Look at this passage in Job:
He is the Maker of the Bear [Ursa Major] and Orion, the Pleiades and the constellations of the south.— Job 9:9
And this one in Isaiah:
Lift your eyes and look to the heavens: Who created all these? He who brings out the starry host one by one, and calls them each by name. Because of his great power and mighty strength, not one of them is missing.— Isaiah 40:26
And again in Luke:
There will be signs in the sun, moon and stars…”— Luke 21:25
God not only created the stars, by he has arranged their order and named the constellations. (The Bible does warn against star worship in Job 31, and Deuteronomy 4.)

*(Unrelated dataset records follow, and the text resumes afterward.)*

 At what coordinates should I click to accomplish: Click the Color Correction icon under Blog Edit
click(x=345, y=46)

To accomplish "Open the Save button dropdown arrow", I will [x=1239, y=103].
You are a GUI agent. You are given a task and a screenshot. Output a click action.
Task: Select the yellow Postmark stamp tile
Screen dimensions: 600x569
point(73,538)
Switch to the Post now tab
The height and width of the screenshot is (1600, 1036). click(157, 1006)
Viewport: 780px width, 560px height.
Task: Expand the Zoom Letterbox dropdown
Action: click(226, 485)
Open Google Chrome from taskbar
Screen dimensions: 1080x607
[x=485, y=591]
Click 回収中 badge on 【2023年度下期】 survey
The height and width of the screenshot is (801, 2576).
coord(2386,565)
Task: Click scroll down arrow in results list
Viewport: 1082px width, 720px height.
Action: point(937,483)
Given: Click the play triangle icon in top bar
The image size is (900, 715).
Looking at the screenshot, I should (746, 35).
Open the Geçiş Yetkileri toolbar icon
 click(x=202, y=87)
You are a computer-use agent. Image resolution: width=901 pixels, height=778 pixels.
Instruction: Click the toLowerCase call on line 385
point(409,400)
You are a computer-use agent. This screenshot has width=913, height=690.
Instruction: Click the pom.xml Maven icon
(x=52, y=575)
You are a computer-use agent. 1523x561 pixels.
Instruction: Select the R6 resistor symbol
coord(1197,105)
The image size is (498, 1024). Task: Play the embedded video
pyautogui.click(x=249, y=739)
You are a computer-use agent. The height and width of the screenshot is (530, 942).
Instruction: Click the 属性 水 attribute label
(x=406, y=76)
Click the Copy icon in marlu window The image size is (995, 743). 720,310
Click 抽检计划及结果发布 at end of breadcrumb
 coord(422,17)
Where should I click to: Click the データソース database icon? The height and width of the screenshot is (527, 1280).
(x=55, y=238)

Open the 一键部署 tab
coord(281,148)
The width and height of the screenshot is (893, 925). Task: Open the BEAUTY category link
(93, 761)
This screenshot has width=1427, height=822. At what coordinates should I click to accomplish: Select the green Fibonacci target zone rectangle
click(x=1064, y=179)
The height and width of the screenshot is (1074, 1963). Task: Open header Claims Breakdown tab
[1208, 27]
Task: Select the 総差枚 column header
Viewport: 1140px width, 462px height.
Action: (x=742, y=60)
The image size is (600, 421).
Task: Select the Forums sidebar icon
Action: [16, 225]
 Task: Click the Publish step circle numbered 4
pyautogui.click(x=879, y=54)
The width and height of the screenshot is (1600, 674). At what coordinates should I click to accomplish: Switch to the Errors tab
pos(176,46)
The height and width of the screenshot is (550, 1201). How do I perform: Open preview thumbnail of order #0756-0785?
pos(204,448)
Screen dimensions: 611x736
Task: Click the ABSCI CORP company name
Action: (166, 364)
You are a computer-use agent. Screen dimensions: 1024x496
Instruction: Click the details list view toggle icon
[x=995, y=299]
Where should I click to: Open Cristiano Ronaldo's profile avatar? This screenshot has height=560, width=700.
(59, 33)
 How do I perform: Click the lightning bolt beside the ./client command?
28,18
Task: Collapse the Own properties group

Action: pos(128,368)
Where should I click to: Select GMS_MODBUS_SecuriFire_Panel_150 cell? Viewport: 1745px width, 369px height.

Photo source from Dr. Martin:
So, what do these symbols/constellations mean? In the words of Dr. Martin:
Up in the sky, in 3 B.C. the constellation of Leo (the “lion” being the symbol for the ‘tribe of Judah’) would have been positioned just above Virgo (the “virgin”) in the eastern sky. Leo contains many bright stars (12-15), such as Regulus (the “king star”), with a total of nine primary stars that are typically used to depict it. Along with the planets of Jupiter (the “king planet”), Venus (the “mother planet”), and Mercury (the “messenger of the gods”), which would have been known to the Magi from Greek mythology, were also visible in close proximity to Virgo. Any combination of these “heavenly bodies” could easily give us a total of twelve “stars”, or the “crown of twelve stars” also referred to in the verse from Revelation, not to mention their astrological significance when compared in relation to this story.
Larson adds,
When Jupiter and Regulus were first meeting, Virgo rose clothed in the Sun. And as Revelation said, the moon was at her feet. It was a new moon, symbolically birthed at the feet of The Virgin.
Dr. Martin records:
“In the year 3 B.C.E., these two factors came to precise agreement for about an hour and a half, as observed from Palestine or Patmos, in the twilight period of September 11th.” And that, “This is the only day in the whole year that the astronomical phenomenon described in the twelfth chapter of Revelation could take place.” He also records that he can find no other dates when a similar type of alignment may have occurred.
And there’s more: Remember, the wise men visited Jesus when he was a toddler. So, nine months later, Larson found that Jupiter played a “star role.”
“The Planet of Kings (Jupiter) traveled on through the star field toward another spectacular rendezvous, this time with Venus, the Mother Planet. Jupiter appeared to join Venus. The planets could not be distinguished with the naked eye. If our magus (wise man) had had a telescope, he could have seen that the planets sat one atop the other, like a figure eight. Each contributed its full brightness to what became the most brilliant star our man had ever seen. Jupiter completed this step of the starry dance as it was setting in the west. That evening, our Babylonian magus would have seen the spectacle of his career while facing toward Judea.
Remember how the star stood still? Stars periodically appear “to reverse course and move backward through the other stars. On December 25 of 2 BC as it entered retrograde, Jupiter reached full stop in its travel through the fixed stars. Magi viewing from Jerusalem would have seen it stopped in the sky above the little town of Bethlehem.”
(This is not the birthday of Jesus – researchers attribute that to September 11. December 25 is when the Magi arrived to see Jesus. Just so you know, you can also find similar stunning references when you start to look at the sky on the date Jesus was crucified– complete with the Blood Moon…)
So, there is the whole package of the star – far more than you, or I, expected to learn about the night sky over that little town of Bethlehem. I, in fact, am still shuddering over how precisely real those words are back in Genesis I that records how the stars were created on the vault of the sky, “as signs to mark sacred times, and days and years.” Marking sacred times, days and years. A blueprint for our lives, here on earth, painted on the vault of heaven.